It is often said that the real issue in preaching is not ‘How to?’ but ‘How can?’  How can a preacher stand before a congregation and dare to speak ‘In the name of the Father and of the Son and of the Holy Spirit’?  The ‘How can?’ is by far the more pressing question.  And yet, in the textbooks, at the conferences and in preaching groups it seems the ‘How to?’ is the perennial concern.  Notes or full script?  Powerpoint or no?  Topical sermons or lectio continua?  These questions abound.  Even issues like ‘how to address the heart?’ or ‘how to preach wisdom literature?’ threaten to drown out proper theological reflection.  All the while the ‘How can?’ question stands above our practice demanding an answer.  

Our silence on this issue could simply reflect the pragmatic spirit of our age.  We want to know what ‘works’ so we can copy it.  But I suggest there is a deeper problem.  Fundamentally we have an impoverished theology of revelation which fails to appreciate what evangelicals from another age held dear – namely that God Himself addresses us in preaching.

Consider this classic statement of reformed faith from the Second Helvetic Confession:

“The Preaching of the Word of God is the Word of God.

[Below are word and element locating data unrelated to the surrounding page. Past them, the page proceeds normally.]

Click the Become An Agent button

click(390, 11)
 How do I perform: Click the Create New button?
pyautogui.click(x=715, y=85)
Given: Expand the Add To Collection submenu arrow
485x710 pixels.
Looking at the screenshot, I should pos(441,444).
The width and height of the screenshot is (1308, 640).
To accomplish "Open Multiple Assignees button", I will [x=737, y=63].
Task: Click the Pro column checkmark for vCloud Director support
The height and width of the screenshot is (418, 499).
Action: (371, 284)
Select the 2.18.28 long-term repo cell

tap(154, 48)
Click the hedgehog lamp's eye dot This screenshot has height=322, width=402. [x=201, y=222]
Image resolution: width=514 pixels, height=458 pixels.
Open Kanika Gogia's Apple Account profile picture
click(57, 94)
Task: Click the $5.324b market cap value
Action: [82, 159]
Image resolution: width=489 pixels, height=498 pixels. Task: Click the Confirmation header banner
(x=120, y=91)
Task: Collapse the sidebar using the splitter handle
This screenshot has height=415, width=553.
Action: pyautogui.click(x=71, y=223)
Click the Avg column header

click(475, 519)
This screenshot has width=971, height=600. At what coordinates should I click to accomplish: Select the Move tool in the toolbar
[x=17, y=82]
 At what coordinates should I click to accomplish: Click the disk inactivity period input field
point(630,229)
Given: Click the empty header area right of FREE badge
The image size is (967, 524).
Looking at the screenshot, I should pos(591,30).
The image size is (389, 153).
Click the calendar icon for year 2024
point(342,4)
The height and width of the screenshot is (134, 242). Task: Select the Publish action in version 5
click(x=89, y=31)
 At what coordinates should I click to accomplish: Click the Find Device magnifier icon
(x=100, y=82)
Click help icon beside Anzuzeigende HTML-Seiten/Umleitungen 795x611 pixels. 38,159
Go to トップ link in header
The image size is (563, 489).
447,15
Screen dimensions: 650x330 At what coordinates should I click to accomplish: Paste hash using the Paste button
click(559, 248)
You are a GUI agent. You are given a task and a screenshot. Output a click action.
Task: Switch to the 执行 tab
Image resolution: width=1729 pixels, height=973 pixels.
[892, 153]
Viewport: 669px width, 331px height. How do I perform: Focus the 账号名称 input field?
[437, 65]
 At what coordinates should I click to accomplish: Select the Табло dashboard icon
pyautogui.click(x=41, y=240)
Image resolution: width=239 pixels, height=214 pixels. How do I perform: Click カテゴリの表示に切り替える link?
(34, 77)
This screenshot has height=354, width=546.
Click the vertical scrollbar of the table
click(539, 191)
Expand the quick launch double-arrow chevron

Wherefore when this Word of God is now preached in the church by preachers lawfully called, we believe that the very Word of God is proclaimed and received by the faithful.” 1


Luther would agree:

“Tis a right excellent thing, that every honest pastor’s and preacher’s mouth is Christ’s mouth, and his word and forgiveness is Christ’s word and forgiveness… For the office is not the pastor’s or preacher’s but God’s; and the Word which he preacheth is likewise not the pastor’s and preacher’s but God’s.” 2


Or consider this from John Calvin:

“When a man has climbed up into the pulpit… it is [so] that God may speak to us by the mouth of a man.” 3

The reformers viewed preaching as God’s own word proclaimed in His name, by His power and with His authority.  More to the point this is the bible’s own teaching, as we’ll see.  Proclamation of the word of Christ is not simply an explanation and application of the bible.  It is itself a divine encounter in which the Spirit again confronts the hearers with the omnipotent force of God’s own Word.

In the face of such an audacious claim, the ‘How to?’ must be put on hold.  This paper seeks a theology of revelation that is able to address the question ‘How can a preacher dare to speak the word of the LORD?’  What is the nature of divine revelation such that this is even possible?  Once we have we addressed this we will find that the ‘How to?’ has been decisively and much more faithfully shaped.

Encountering the Speaking God

Let’s begin at the beginning.  Our God is the Speaking God.  The eternal life of Father, Son and Spirit has ever been an out-going, communicative life.  Because our God simply is Trinity there has never been such a thing as a God who then comes to speech.  Arius was wrong.  There is not a God who then has a Word.  God’s existence does not precede His expression.  Rather God’s expression, His Word, is eternally constitutive of His life.  God is always and eternally the Speaking God.  To encounter His Word is not to be obstructed or distanced from a divine reality behind His disclosure.  Rather to receive His Word is to be drawn into the depths of His eternal reality as the Speaking God.  Revelation, as the unfolding of God's own life in Word and Spirit, is not simply what He does.  It is who He is.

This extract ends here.